New box trials carried out on behalf of ADAMA have shown that TOWER® (40 g/l diflufenican, 300 g/l pendimethalin and 250 g/l chlorotoluron) is effective against troublesome annual meadow grass and broad-leaved weeds. It also offers useful activity against sterile, meadow and rye brome, and provides good activity as a partner product in ryegrass and groundsel control programmes.

The same independent trials, which were carried out by ADAS, also indicated that the efficacy of TOWER® varies according to target species and timing of application, with each species of brome responding differently.


A tailored approach

As a result, instead of taking a ‘carte blanche’ or farm-wide approach to brome control, growers must understand exactly which species they are tackling before tailoring their weed control programme to match the growth stage of crops and germination phase of weeds on a field-by-field basis.

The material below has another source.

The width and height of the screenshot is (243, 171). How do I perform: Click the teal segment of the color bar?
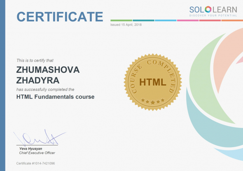tap(143, 21)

For example, rye and sterile brome were shown to be the most susceptible to TOWER® when applied at the pre-emergence or early post-emergence (GS11-13) timings, while meadow brome is only susceptible to TOWER® when it is applied in combination with diflufenican at the pre-emergence timing, or when applied with prosulfocarb from pre-emergence through to tillering (GS21). The addition of prosulfocarb was also shown to improve control at all timings for all species of brome.

The core message is that growers can no longer rely solely on post-emergence ALS treatments to clean-up crops in the spring. Instead, agronomists and growers should also factor in early post-emergence treatments to extend the residual life of pre-emergence applications.


Added efficacy in OSR

Additional trial work has also shown that FALCON® (100g/l propaquizafop) – a leading herbicide for the control of volunteer cereals in broad-leaved crops – provides excellent protection against four of the brome species, giving a 92-98% reduction in target populations of ALS resistant barren, great, meadow and rye brome in crops such as oilseed rape.

FALCON also partners well with cycloxidim to control different brome species as they emerge throughout the autumn: an application of FALCON® will provide good control of volunteer cereals at the beginning of the season, with a subsequent treatment of cycloxydim offering good activity against later emerging grassweeds.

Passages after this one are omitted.